NAIROBI, Kenya - The International Criminal Court's chief prosecutor said yesterday that Kenya's postelection violence that killed more than 1,000 people was a crime against humanity and pledged to initiate proceedings that could result in top officials facing trial.

Luis Moreno Ocampo said he told President Mwai Kibaki and Prime Minister Raila Odinga that he would ask the Netherlands-based court's judges to allow him to formally open an investigation into the violence that followed a contentious presidential election.

The fighting erupted along tribal lines amid accusations by the opposition that Kibaki's ruling party rigged presidential elections. Odinga was his rival, and the violence ended when they agreed to a power-sharing arrangement.

Kenyans whose loved ones were butchered during the spasm of violence that lasted from December 2007 to February 2008 have doubted that those responsible would ever face justice in Kenya, where the courts are seen as weak and susceptible to corruption.

Harun Mwangi Macharia, whose 3-year-old daughter died when the church her family sought shelter in was torched, was gratified that there might now be trials.

"So that it is a lesson for future generations, they should be prosecuted without mercy," Macharia said of the culprits, adding that if they are not prosecuted, violence will be "inevitable" during Kenya's next nationwide vote in 2012.

More than 600,000 people were displaced, more than 40,000 buildings were burned, and more than 3,000 women were raped, many allegedly by the police, in Kenya's worst violence since winning independence from Britain in 1963.

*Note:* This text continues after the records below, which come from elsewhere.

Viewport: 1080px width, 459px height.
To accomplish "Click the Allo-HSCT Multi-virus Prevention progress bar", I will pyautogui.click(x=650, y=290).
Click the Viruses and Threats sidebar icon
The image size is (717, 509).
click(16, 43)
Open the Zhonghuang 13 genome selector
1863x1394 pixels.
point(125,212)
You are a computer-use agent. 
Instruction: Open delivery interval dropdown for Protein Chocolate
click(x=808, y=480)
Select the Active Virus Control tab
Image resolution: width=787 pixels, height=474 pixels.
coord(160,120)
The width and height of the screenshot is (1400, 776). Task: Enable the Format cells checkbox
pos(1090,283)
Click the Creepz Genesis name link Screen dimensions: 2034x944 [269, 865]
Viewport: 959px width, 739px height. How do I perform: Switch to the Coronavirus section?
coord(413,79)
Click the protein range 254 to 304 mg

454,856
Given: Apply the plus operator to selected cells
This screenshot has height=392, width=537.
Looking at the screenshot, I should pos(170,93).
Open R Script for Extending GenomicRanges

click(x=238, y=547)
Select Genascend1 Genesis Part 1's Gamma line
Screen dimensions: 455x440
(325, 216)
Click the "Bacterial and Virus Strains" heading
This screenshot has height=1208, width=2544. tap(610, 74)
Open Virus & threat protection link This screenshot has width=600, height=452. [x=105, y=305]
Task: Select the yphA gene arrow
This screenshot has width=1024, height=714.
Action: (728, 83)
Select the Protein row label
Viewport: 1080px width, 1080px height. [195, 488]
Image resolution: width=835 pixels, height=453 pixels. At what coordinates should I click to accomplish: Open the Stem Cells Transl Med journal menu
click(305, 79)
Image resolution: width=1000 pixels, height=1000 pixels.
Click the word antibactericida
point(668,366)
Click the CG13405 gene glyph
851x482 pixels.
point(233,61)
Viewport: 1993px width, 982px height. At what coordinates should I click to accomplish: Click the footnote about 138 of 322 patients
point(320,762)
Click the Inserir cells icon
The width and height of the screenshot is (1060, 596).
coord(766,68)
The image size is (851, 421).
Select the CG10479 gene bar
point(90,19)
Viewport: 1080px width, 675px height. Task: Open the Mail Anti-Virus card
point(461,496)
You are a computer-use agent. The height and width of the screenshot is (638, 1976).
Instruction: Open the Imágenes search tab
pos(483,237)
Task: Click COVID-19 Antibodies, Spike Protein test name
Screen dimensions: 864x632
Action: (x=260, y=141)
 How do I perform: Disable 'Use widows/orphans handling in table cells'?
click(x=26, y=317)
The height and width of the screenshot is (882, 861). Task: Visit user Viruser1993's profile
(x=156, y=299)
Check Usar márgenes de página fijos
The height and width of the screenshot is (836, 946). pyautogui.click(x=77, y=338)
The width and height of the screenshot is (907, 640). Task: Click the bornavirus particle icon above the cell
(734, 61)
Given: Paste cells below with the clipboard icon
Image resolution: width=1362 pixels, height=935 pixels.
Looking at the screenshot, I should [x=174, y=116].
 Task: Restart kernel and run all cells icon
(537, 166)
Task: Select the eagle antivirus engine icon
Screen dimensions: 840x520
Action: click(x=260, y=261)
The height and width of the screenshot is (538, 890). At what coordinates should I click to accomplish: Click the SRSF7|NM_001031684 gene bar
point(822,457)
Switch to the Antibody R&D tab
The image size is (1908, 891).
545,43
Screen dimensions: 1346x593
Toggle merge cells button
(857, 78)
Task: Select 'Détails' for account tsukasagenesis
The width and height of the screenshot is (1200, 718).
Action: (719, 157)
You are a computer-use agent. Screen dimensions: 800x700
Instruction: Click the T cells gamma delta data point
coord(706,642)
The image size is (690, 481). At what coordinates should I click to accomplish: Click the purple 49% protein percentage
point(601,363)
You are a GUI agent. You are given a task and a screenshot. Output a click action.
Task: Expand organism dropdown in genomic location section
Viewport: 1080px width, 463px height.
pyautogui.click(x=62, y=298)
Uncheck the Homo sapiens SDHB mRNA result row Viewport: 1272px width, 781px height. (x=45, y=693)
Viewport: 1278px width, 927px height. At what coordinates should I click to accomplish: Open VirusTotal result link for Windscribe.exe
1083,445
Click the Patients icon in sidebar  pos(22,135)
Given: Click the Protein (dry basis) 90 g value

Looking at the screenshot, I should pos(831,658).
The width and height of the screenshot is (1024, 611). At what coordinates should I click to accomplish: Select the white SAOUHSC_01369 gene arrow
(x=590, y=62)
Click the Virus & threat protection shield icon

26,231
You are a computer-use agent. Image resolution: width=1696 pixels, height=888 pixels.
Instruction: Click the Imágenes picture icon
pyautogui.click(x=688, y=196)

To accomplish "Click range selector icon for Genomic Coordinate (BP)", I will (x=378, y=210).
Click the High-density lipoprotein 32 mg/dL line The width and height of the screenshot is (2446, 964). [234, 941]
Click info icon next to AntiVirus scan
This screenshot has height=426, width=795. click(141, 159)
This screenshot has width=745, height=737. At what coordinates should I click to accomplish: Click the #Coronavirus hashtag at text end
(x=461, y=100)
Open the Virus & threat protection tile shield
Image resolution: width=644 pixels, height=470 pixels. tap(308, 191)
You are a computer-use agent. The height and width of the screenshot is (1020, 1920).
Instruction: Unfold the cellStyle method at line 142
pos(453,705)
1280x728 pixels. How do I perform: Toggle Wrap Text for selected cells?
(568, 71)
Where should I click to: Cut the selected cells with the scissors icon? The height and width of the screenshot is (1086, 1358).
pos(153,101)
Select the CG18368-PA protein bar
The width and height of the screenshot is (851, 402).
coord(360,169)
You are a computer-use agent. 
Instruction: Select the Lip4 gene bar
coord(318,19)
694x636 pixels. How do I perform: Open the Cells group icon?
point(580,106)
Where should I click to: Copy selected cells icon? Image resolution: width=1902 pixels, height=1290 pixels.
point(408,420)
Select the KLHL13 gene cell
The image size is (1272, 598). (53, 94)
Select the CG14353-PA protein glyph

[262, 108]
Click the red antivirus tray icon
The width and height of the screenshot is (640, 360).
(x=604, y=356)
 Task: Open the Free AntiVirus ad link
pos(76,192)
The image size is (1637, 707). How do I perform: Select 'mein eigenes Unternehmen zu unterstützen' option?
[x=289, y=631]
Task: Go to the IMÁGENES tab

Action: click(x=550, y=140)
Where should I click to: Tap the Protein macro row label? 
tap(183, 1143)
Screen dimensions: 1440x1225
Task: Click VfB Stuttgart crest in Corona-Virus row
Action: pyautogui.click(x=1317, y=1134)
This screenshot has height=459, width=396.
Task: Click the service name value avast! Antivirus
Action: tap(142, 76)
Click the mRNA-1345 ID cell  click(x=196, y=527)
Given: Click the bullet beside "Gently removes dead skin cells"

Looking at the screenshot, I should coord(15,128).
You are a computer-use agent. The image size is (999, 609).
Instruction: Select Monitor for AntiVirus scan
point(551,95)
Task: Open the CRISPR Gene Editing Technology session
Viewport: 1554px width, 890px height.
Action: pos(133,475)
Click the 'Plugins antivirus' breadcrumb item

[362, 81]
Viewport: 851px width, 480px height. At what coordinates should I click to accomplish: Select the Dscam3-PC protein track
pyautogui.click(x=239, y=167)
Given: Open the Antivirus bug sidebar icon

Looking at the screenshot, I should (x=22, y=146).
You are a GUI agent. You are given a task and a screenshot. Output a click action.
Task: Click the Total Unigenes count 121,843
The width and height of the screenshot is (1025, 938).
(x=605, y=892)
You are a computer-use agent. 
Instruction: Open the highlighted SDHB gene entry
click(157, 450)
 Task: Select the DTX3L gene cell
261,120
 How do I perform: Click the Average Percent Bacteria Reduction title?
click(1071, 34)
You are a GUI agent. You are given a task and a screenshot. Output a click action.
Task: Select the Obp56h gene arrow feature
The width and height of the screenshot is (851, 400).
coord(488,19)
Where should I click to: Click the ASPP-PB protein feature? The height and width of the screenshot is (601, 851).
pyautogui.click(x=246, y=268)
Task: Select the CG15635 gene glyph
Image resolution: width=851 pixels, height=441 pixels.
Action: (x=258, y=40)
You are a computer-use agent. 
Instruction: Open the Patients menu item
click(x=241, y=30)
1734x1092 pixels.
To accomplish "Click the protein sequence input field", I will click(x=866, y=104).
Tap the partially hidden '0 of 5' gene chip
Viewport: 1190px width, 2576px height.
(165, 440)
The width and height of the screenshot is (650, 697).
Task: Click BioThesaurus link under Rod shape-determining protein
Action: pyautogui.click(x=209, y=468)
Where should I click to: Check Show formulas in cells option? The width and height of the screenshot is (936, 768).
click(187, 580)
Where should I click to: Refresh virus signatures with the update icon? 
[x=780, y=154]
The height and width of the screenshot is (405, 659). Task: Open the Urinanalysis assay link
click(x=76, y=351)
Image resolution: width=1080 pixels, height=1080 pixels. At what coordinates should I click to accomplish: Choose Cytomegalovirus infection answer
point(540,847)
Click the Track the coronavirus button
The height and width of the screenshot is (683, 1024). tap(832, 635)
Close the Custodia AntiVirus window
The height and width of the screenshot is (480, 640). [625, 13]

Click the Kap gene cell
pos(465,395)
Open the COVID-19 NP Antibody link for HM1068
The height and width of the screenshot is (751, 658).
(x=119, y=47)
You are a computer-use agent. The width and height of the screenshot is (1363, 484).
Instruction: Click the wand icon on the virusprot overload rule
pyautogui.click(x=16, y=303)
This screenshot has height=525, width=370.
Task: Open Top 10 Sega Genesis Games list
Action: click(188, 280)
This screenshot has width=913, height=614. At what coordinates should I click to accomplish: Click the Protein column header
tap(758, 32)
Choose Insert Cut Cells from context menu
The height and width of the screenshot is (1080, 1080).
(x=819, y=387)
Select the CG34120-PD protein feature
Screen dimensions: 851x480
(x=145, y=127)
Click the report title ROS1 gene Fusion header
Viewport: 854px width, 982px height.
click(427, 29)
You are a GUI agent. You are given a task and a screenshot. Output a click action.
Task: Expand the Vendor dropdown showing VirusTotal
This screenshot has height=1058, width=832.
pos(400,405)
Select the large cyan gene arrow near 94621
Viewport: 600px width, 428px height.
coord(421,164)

Kibaki and Odinga said yesterday that the government would fully cooperate with the court, even though some cabinet members are suspected of being organizers of the savagery.


Rwandan Genocide Sentence

A U.N. war-crimes tribunal yesterday sentenced

a former chief of Rwanda's tea-processing and marketing agency to

eight years in prison for his role in the country's 1994 genocide.

Michael Bagaragaza, 64,

had pleaded guilty to "complicity to commit genocide" in September. He was a member of the party that was in power during the 100-day slaughter of members of the Tutsi ethnic minority and political moderates from the Hutu majority.

Judge Vagn Joensen said

a three-judge panel of the International Criminal Tribunal for Rwanda ruled that Bagaragaza would get credit for the four years he spent in detention since his arrest in August 2005 and so would serve for four years.

Delivering his 20-minute judgment before a packed gallery in Arusha, Tanzania, Joensen said the judges took into account Bagaragaza's guilty plea, claims of remorse, and

his voluntary surrender.

Bagaragaza had admitted that in April 1994 he used the tea factory of Rubaya, Gisenyi Prefecture, in northern Rwanda to stock arms and ammunition that were used by the extremist Hutu militiamen. He also confessed to giving them money, beer, and vehicles from the factory.